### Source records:
- - - - -
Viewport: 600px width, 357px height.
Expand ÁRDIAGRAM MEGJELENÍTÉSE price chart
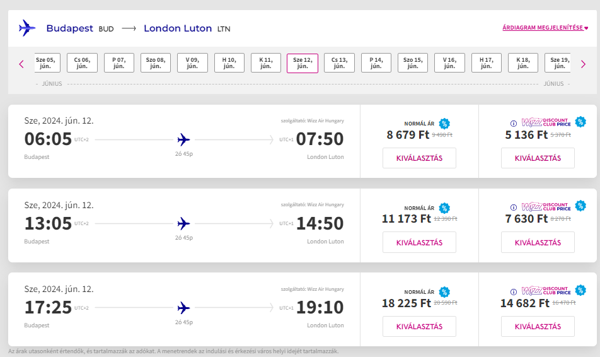click(545, 28)
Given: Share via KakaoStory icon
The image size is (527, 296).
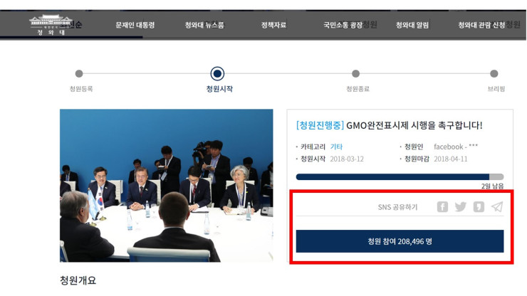Looking at the screenshot, I should click(479, 206).
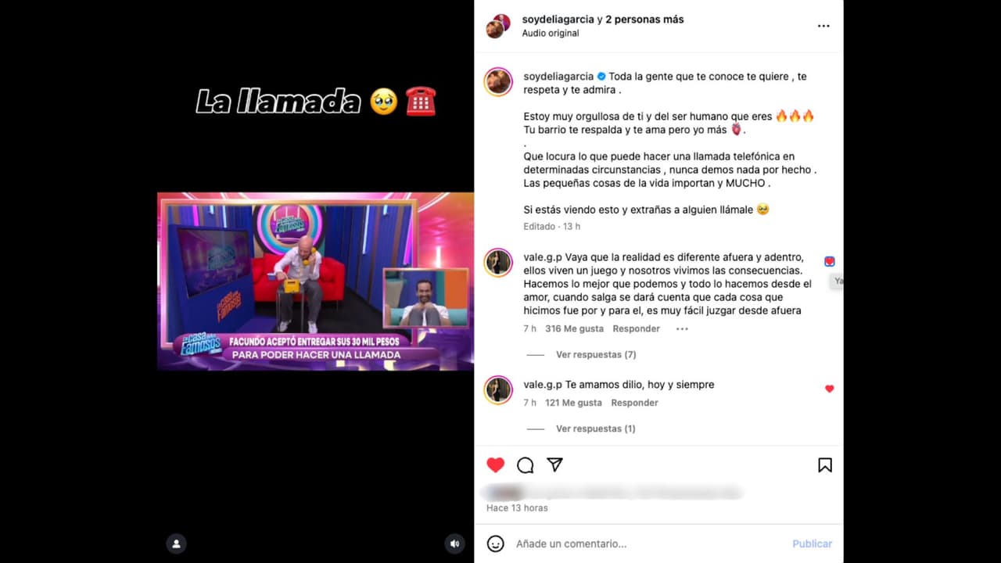
Task: Click the Publicar button
Action: (813, 543)
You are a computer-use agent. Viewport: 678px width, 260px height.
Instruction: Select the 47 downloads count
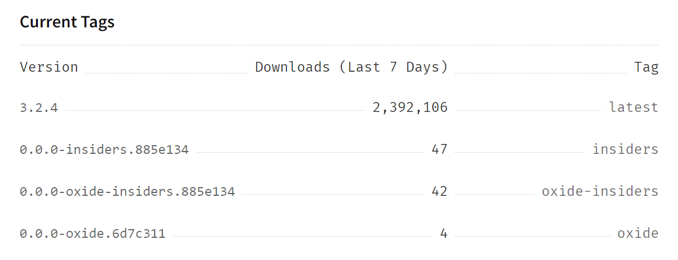[x=439, y=150]
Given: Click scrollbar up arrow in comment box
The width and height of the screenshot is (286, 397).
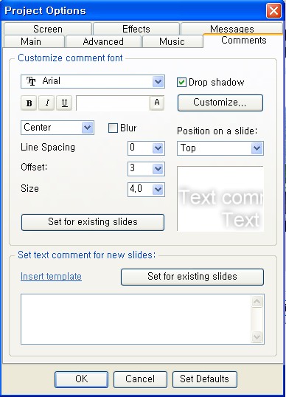Looking at the screenshot, I should (x=257, y=301).
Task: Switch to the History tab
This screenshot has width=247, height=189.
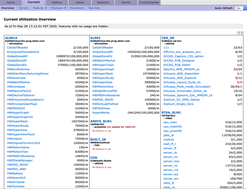Action: coord(57,2)
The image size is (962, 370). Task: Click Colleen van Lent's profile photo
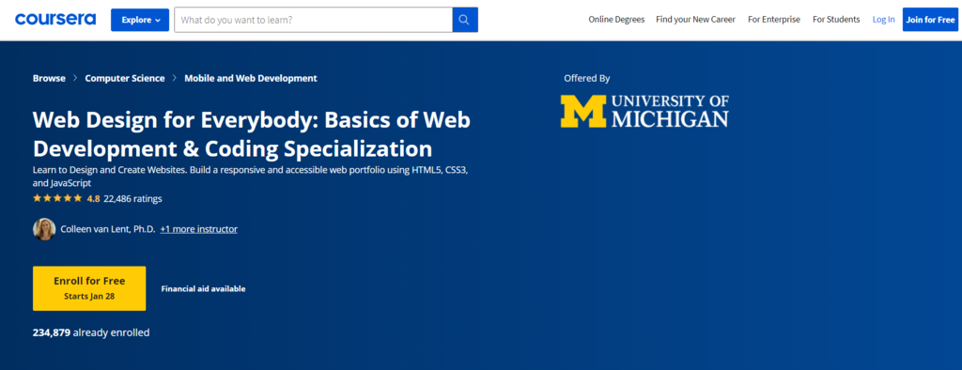pyautogui.click(x=44, y=229)
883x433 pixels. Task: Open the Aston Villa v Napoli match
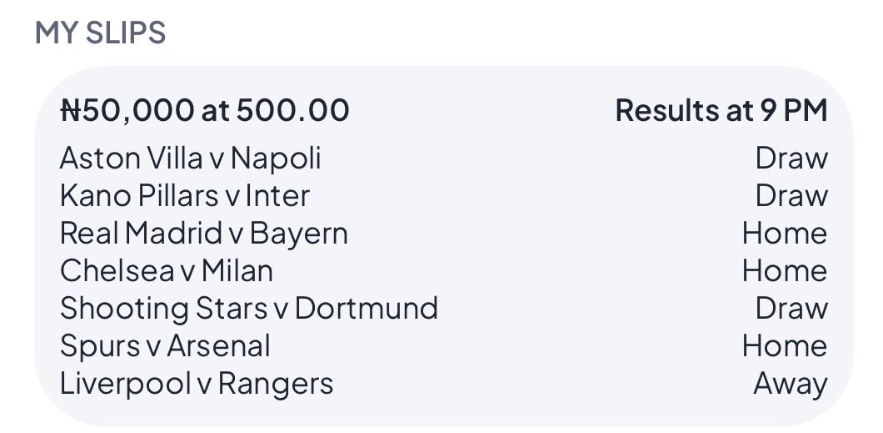coord(190,158)
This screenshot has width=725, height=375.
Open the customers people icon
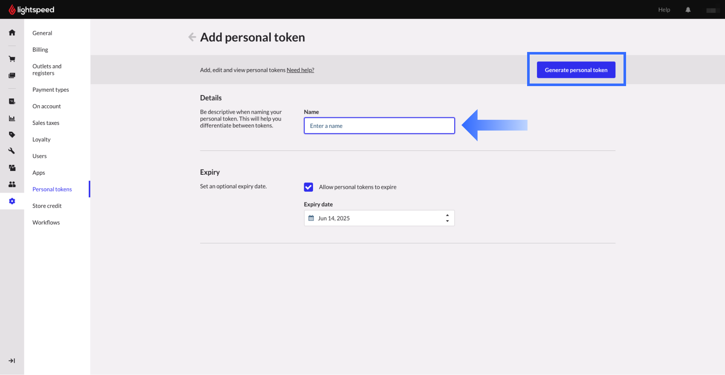click(12, 184)
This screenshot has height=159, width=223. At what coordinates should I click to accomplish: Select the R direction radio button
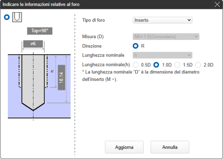136,46
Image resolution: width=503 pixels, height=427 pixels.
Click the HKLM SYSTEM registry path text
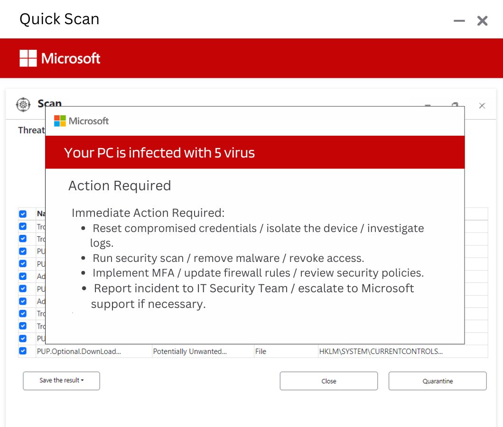tap(380, 351)
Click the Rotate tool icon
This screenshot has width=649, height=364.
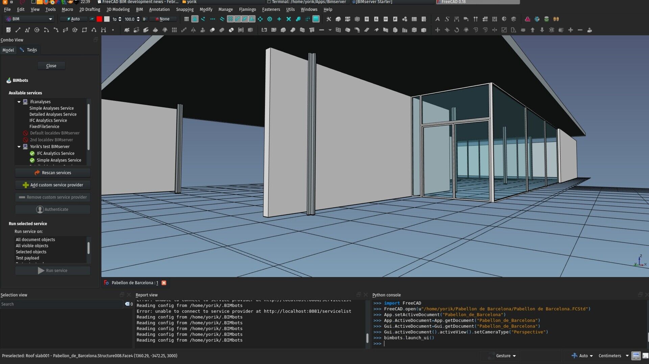click(456, 30)
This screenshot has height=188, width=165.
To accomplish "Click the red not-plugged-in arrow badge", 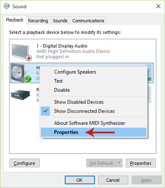I will (x=29, y=58).
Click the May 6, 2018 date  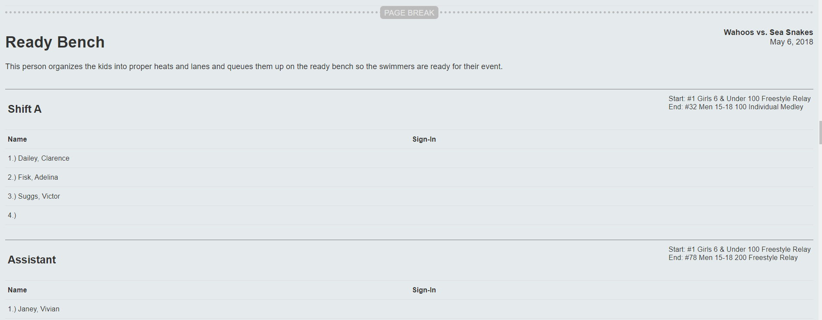pyautogui.click(x=791, y=42)
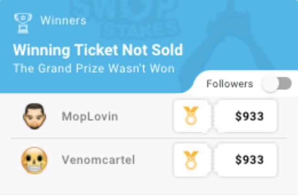Click the trophy icon beside Winners
Image resolution: width=298 pixels, height=195 pixels.
click(x=22, y=21)
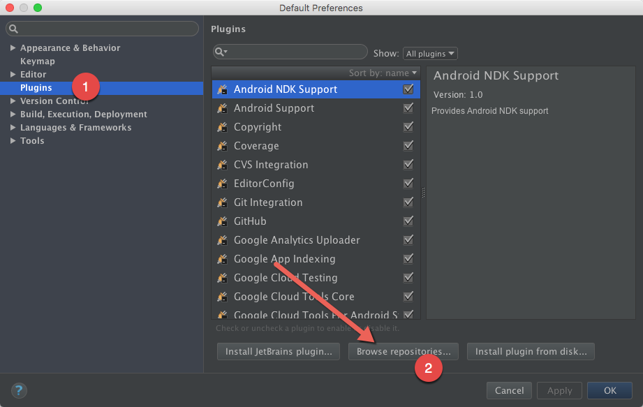Select the Keymap settings page
The image size is (643, 407).
coord(38,61)
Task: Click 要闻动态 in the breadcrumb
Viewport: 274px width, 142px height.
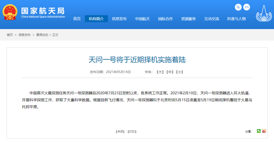Action: (43, 35)
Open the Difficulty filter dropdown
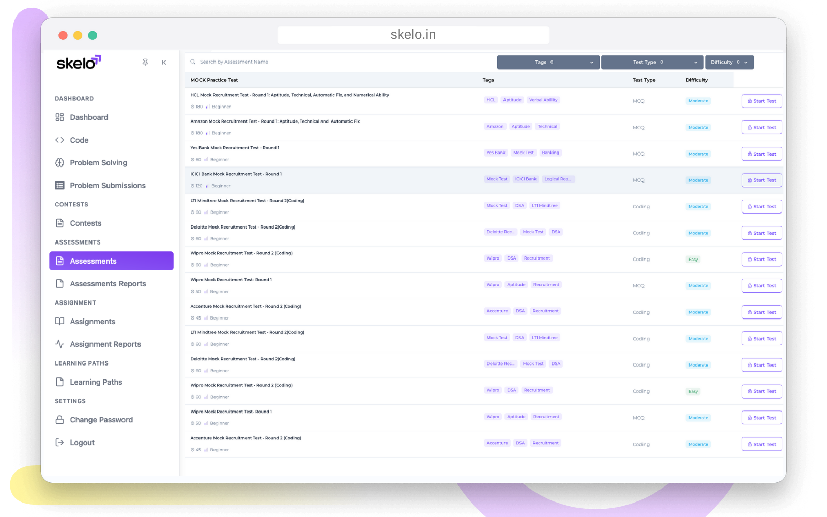 [x=729, y=62]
- - - - -
### Problem to solve:
Output exactly the lines from the one that has "Task: Click 要闻动态 in the breadcrumb" through the end of the data. Do not include pictures.

### Task answer:
Task: Click 要闻动态 in the breadcrumb
Viewport: 274px width, 142px height.
Action: (43, 35)
Open the Difficulty filter dropdown
 [x=729, y=62]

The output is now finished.